Seattle City Council seeks to avoid watered-down deal in trade of building height for public toilet
Tourists, businesses, homeless people and advocates all want a public restroom in Pioneer Square, but it’s up to the Seattle City Council and the developer of a Pioneer Square building to make it happen.
Urban Visions, a property development company, has tentatively agreed to purchase and install a Portland Loo, an outdoor toilet designed to be easily cleaned. In exchange, the city would allow Urban Visions to build a 130-foot building at 200 Occidental, in a spot now zoned for 100-foot buildings.
Proponents say the neighborhood has long needed a public restroom.
“We have the largest concentration of people living in missions, and the largest concentration of unhoused people, and we have night clubs, and we have tens of thousands of sports fans, and we have no public restroom,” said Leslie Smith, executive director of the Pioneer Square Alliance.
Some councilmembers, however, are seeking more than a restroom.
The city allows developers to build taller in exchange for public benefits, but Councilmember Nick Licata said a $235,000 toilet is an insufficient trade for 30 extra feet in Pioneer Square.
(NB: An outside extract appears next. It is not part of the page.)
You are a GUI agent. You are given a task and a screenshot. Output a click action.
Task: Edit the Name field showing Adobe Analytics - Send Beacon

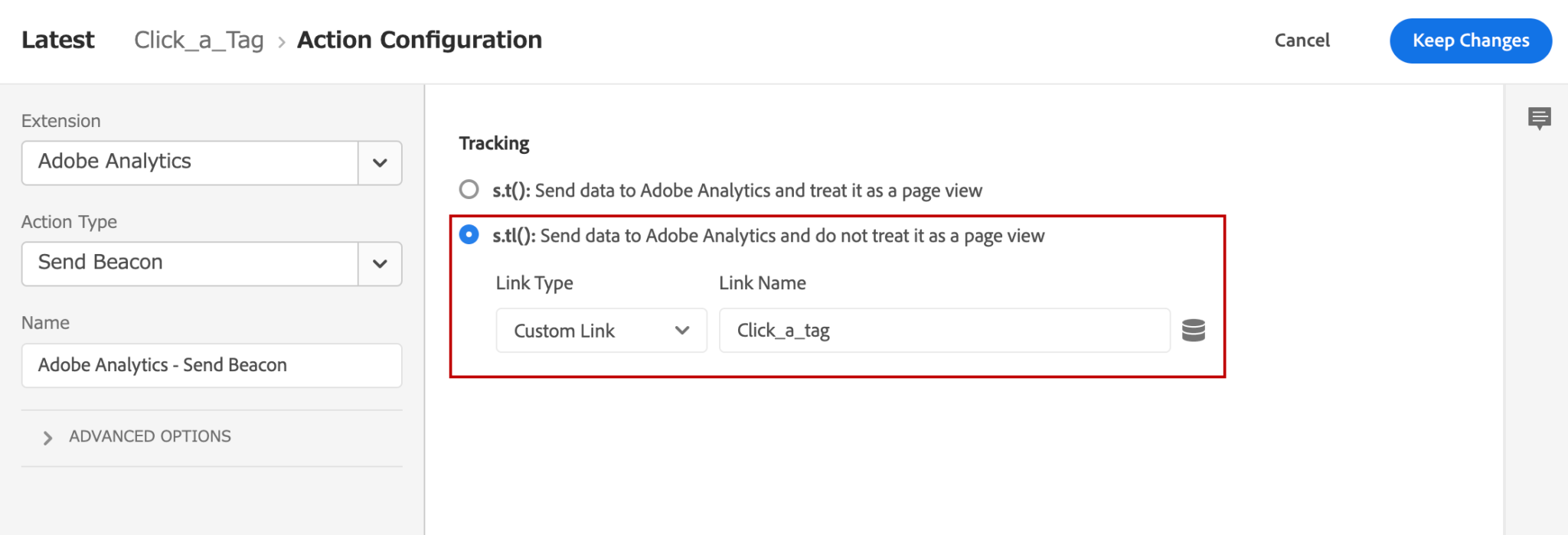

Urban Visions first applied to redevelop the site at 200 S. Occidental before the housing market crashed in 2008. At the time, the city had asked for a garage for street trolleys, but now that they’re no longer in use, the two parties are renegotiating the deal.
Licata wants Urban Visions to buy the restroom and pay to maintain it for 50 years. The Pioneer Square Alliance has proposed footing the bill for maintenance.
The city council is considering the matter at a meeting Sept. 23 at 2 p.m. at City Hall.
Seattle has a rough history with public restrooms. In 2004, Seattle purchased five self-cleaning toilets that became havens for drug use and crime; the city sold the toilets on eBay in 2008 at a significant loss.
Designers of the Portland Loo based their product on everything that went wrong with Seattle’s automated toilets. The metal is graffiti-resistant, and there are slats pointed down so people outside can see feet but nothing else. It is otherwise enclosed for privacy.
With a simple toilet on the inside and a sink on the outside, the Portland Loo functions as a permanent, sturdy portable toilet.
Portland has installed seven of the toilets, most of them in a neighborhood similar to Seattle’s Pioneer Square.
“I think this is a great opportunity to test this out,” said MJ Kiser, executive director of Compass Housing Alliance.